Rows showing where targets appear:
━━━━━━━━━━

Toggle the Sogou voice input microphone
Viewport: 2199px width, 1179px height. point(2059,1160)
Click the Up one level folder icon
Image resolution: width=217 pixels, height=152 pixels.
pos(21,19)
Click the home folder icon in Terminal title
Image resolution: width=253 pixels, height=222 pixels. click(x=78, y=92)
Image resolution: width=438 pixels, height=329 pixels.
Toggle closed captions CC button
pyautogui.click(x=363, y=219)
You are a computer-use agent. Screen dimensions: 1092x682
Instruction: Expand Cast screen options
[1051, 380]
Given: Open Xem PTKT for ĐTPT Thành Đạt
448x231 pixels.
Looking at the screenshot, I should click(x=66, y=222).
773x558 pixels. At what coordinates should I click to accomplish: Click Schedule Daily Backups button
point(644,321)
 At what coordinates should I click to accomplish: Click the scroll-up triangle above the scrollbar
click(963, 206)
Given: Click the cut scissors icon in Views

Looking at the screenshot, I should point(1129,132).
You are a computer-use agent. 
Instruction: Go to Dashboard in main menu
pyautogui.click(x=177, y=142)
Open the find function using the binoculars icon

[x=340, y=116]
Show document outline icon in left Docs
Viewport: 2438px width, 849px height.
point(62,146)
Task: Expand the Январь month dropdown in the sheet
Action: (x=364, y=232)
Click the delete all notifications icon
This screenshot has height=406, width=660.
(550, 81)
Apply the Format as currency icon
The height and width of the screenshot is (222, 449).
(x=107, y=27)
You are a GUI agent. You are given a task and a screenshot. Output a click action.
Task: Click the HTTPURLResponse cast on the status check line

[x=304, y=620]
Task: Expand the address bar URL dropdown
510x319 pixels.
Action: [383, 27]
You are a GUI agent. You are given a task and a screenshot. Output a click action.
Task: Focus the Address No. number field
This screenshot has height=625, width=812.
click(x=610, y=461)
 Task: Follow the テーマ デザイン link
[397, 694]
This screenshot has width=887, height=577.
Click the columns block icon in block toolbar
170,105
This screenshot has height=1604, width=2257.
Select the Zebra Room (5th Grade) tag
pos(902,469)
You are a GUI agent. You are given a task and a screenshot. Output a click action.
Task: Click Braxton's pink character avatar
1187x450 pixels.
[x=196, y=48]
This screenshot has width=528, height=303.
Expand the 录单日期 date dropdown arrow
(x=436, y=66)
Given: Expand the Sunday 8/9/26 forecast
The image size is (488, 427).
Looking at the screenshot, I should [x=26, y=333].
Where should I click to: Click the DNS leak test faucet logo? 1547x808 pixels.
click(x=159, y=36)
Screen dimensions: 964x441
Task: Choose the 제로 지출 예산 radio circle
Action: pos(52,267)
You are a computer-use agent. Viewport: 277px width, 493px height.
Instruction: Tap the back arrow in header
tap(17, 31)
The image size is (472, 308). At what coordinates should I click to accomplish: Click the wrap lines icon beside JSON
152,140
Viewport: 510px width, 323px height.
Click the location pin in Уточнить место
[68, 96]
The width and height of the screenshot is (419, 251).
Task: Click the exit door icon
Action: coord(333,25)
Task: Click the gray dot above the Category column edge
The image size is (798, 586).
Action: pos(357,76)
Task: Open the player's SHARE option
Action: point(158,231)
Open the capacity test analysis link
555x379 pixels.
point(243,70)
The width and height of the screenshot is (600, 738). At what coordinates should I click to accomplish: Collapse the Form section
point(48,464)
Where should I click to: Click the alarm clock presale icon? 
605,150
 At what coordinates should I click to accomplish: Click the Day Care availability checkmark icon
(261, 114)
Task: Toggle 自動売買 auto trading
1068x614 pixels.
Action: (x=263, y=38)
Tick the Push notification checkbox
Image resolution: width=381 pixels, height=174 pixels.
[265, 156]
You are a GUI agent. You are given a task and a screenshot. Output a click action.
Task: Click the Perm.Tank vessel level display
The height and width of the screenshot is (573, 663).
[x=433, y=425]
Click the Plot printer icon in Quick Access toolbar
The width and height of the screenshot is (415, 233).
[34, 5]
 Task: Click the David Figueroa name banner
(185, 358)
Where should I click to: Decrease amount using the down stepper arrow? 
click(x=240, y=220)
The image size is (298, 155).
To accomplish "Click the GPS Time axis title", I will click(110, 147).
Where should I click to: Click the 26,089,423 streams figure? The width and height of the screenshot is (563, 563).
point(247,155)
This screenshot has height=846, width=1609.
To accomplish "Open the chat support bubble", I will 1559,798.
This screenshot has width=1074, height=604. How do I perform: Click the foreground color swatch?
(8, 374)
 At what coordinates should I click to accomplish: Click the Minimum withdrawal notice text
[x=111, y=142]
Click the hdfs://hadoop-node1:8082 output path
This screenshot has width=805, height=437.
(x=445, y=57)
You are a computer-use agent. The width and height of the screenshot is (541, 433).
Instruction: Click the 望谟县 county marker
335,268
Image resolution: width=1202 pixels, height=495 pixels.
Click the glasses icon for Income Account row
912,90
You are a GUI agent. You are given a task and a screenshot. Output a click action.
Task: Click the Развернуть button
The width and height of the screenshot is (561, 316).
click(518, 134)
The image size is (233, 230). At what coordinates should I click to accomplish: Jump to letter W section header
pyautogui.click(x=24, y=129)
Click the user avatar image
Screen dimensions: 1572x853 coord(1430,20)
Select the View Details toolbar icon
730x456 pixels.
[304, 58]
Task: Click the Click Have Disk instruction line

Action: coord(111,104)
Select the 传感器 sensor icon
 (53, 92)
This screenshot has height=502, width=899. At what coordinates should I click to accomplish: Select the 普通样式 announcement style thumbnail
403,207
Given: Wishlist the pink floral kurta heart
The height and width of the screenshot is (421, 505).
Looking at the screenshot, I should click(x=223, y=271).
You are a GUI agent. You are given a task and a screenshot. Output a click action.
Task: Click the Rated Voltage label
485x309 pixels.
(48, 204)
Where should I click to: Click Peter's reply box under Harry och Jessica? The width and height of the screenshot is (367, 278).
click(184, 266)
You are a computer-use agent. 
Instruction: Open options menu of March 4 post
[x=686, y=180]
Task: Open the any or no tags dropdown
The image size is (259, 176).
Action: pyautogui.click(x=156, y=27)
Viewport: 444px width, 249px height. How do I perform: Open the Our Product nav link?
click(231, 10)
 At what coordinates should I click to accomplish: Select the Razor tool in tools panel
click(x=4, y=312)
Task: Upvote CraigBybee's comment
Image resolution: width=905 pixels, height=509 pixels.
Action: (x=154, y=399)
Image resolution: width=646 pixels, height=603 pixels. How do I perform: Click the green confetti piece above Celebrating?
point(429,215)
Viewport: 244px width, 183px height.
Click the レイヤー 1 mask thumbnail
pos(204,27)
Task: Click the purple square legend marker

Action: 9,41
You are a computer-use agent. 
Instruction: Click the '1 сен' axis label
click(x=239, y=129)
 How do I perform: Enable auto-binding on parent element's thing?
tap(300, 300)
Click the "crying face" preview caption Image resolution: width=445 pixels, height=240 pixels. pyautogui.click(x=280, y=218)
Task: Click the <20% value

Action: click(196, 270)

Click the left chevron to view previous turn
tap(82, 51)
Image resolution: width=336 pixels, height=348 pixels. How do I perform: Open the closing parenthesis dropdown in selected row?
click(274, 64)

━━━━━━━━━━

Recast every line of this listing as a numbered list, leaving out any blank lines.

1. Toggle the Sogou voice input microphone
2. Viewport: 2199px width, 1179px height. point(2059,1160)
3. Click the Up one level folder icon
4. Image resolution: width=217 pixels, height=152 pixels.
5. pos(21,19)
6. Click the home folder icon in Terminal title
7. Image resolution: width=253 pixels, height=222 pixels. click(x=78, y=92)
8. Image resolution: width=438 pixels, height=329 pixels.
9. Toggle closed captions CC button
10. pyautogui.click(x=363, y=219)
11. You are a computer-use agent. Screen dimensions: 1092x682
12. Instruction: Expand Cast screen options
13. [1051, 380]
14. Given: Open Xem PTKT for ĐTPT Thành Đạt
15. 448x231 pixels.
16. Looking at the screenshot, I should click(x=66, y=222).
17. 773x558 pixels. At what coordinates should I click to accomplish: Click Schedule Daily Backups button
18. point(644,321)
19.  At what coordinates should I click to accomplish: Click the scroll-up triangle above the scrollbar
20. click(963, 206)
21. Given: Click the cut scissors icon in Views
22. Looking at the screenshot, I should point(1129,132).
23. You are a computer-use agent. 
24. Instruction: Go to Dashboard in main menu
25. pyautogui.click(x=177, y=142)
26. Open the find function using the binoculars icon
27. [x=340, y=116]
28. Show document outline icon in left Docs
29. Viewport: 2438px width, 849px height.
30. point(62,146)
31. Task: Expand the Январь month dropdown in the sheet
32. Action: (x=364, y=232)
33. Click the delete all notifications icon
34. This screenshot has height=406, width=660.
35. (550, 81)
36. Apply the Format as currency icon
37. The height and width of the screenshot is (222, 449).
38. (x=107, y=27)
39. You are a GUI agent. You are given a task and a screenshot. Output a click action.
40. Task: Click the HTTPURLResponse cast on the status check line
41. [x=304, y=620]
42. Task: Expand the address bar URL dropdown
43. 510x319 pixels.
44. Action: [383, 27]
45. You are a GUI agent. You are given a task and a screenshot. Output a click action.
46. Task: Focus the Address No. number field
47. This screenshot has height=625, width=812.
48. click(x=610, y=461)
49.  Task: Follow the テーマ デザイン link
50. [397, 694]
51. This screenshot has width=887, height=577.
52. Click the columns block icon in block toolbar
53. 170,105
54. This screenshot has height=1604, width=2257.
55. Select the Zebra Room (5th Grade) tag
56. pos(902,469)
57. You are a GUI agent. You are given a task and a screenshot. Output a click action.
58. Task: Click Braxton's pink character avatar
59. 1187x450 pixels.
60. [x=196, y=48]
61. This screenshot has width=528, height=303.
62. Expand the 录单日期 date dropdown arrow
63. (x=436, y=66)
64. Given: Expand the Sunday 8/9/26 forecast
65. The image size is (488, 427).
66. Looking at the screenshot, I should [x=26, y=333].
67. Where should I click to: Click the DNS leak test faucet logo? 1547x808 pixels.
68. click(x=159, y=36)
69. Screen dimensions: 964x441
70. Task: Choose the 제로 지출 예산 radio circle
71. Action: pos(52,267)
72. You are a computer-use agent. Viewport: 277px width, 493px height.
73. Instruction: Tap the back arrow in header
74. tap(17, 31)
75. The image size is (472, 308). At what coordinates should I click to accomplish: Click the wrap lines icon beside JSON
76. 152,140
77. Viewport: 510px width, 323px height.
78. Click the location pin in Уточнить место
79. [68, 96]
80. The width and height of the screenshot is (419, 251).
81. Task: Click the exit door icon
82. Action: coord(333,25)
83. Task: Click the gray dot above the Category column edge
84. The image size is (798, 586).
85. Action: pos(357,76)
86. Task: Open the player's SHARE option
87. Action: point(158,231)
88. Open the capacity test analysis link
89. 555x379 pixels.
90. point(243,70)
91. The width and height of the screenshot is (600, 738). At what coordinates should I click to accomplish: Collapse the Form section
92. point(48,464)
93. Where should I click to: Click the alarm clock presale icon? 
94. 605,150
95.  At what coordinates should I click to accomplish: Click the Day Care availability checkmark icon
96. (261, 114)
97. Task: Toggle 自動売買 auto trading
98. 1068x614 pixels.
99. Action: (x=263, y=38)
100. Tick the Push notification checkbox
101. Image resolution: width=381 pixels, height=174 pixels.
102. [265, 156]
103. You are a GUI agent. You are given a task and a screenshot. Output a click action.
104. Task: Click the Perm.Tank vessel level display
105. The height and width of the screenshot is (573, 663).
106. [x=433, y=425]
107. Click the Plot printer icon in Quick Access toolbar
108. The width and height of the screenshot is (415, 233).
109. [34, 5]
110.  Task: Click the David Figueroa name banner
111. (185, 358)
112. Where should I click to: Decrease amount using the down stepper arrow? 
113. click(x=240, y=220)
114. The image size is (298, 155).
115. To accomplish "Click the GPS Time axis title", I will click(110, 147).
116. Where should I click to: Click the 26,089,423 streams figure? The width and height of the screenshot is (563, 563).
117. point(247,155)
118. This screenshot has height=846, width=1609.
119. To accomplish "Open the chat support bubble", I will 1559,798.
120. This screenshot has width=1074, height=604. How do I perform: Click the foreground color swatch?
121. (8, 374)
122.  At what coordinates should I click to accomplish: Click the Minimum withdrawal notice text
123. [x=111, y=142]
124. Click the hdfs://hadoop-node1:8082 output path
125. This screenshot has width=805, height=437.
126. (x=445, y=57)
127. You are a computer-use agent. The width and height of the screenshot is (541, 433).
128. Instruction: Click the 望谟县 county marker
129. 335,268
130. Image resolution: width=1202 pixels, height=495 pixels.
131. Click the glasses icon for Income Account row
132. 912,90
133. You are a GUI agent. You are given a task and a screenshot. Output a click action.
134. Task: Click the Развернуть button
135. The width and height of the screenshot is (561, 316).
136. click(518, 134)
137. The image size is (233, 230). At what coordinates should I click to accomplish: Jump to letter W section header
138. pyautogui.click(x=24, y=129)
139. Click the user avatar image
140. Screen dimensions: 1572x853 coord(1430,20)
141. Select the View Details toolbar icon
142. 730x456 pixels.
143. [304, 58]
144. Task: Click the Click Have Disk instruction line
145. Action: coord(111,104)
146. Select the 传感器 sensor icon
147.  (53, 92)
148. This screenshot has height=502, width=899. At what coordinates should I click to accomplish: Select the 普通样式 announcement style thumbnail
149. 403,207
150. Given: Wishlist the pink floral kurta heart
151. The height and width of the screenshot is (421, 505).
152. Looking at the screenshot, I should click(x=223, y=271).
153. You are a GUI agent. You are given a task and a screenshot. Output a click action.
154. Task: Click the Rated Voltage label
155. 485x309 pixels.
156. (48, 204)
157. Where should I click to: Click Peter's reply box under Harry och Jessica? The width and height of the screenshot is (367, 278).
158. click(184, 266)
159. You are a computer-use agent. 
160. Instruction: Open options menu of March 4 post
161. [x=686, y=180]
162. Task: Open the any or no tags dropdown
163. The image size is (259, 176).
164. Action: pyautogui.click(x=156, y=27)
165. Viewport: 444px width, 249px height. How do I perform: Open the Our Product nav link?
166. click(231, 10)
167.  At what coordinates should I click to accomplish: Select the Razor tool in tools panel
168. click(x=4, y=312)
169. Task: Upvote CraigBybee's comment
170. Image resolution: width=905 pixels, height=509 pixels.
171. Action: (x=154, y=399)
172. Image resolution: width=646 pixels, height=603 pixels. How do I perform: Click the green confetti piece above Celebrating?
173. point(429,215)
174. Viewport: 244px width, 183px height.
175. Click the レイヤー 1 mask thumbnail
176. pos(204,27)
177. Task: Click the purple square legend marker
178. Action: 9,41
179. You are a computer-use agent. 
180. Instruction: Click the '1 сен' axis label
181. click(x=239, y=129)
182.  How do I perform: Enable auto-binding on parent element's thing?
183. tap(300, 300)
184. Click the "crying face" preview caption Image resolution: width=445 pixels, height=240 pixels. pyautogui.click(x=280, y=218)
185. Task: Click the <20% value
186. Action: click(196, 270)
187. Click the left chevron to view previous turn
188. tap(82, 51)
189. Image resolution: width=336 pixels, height=348 pixels. How do I perform: Open the closing parenthesis dropdown in selected row?
190. click(274, 64)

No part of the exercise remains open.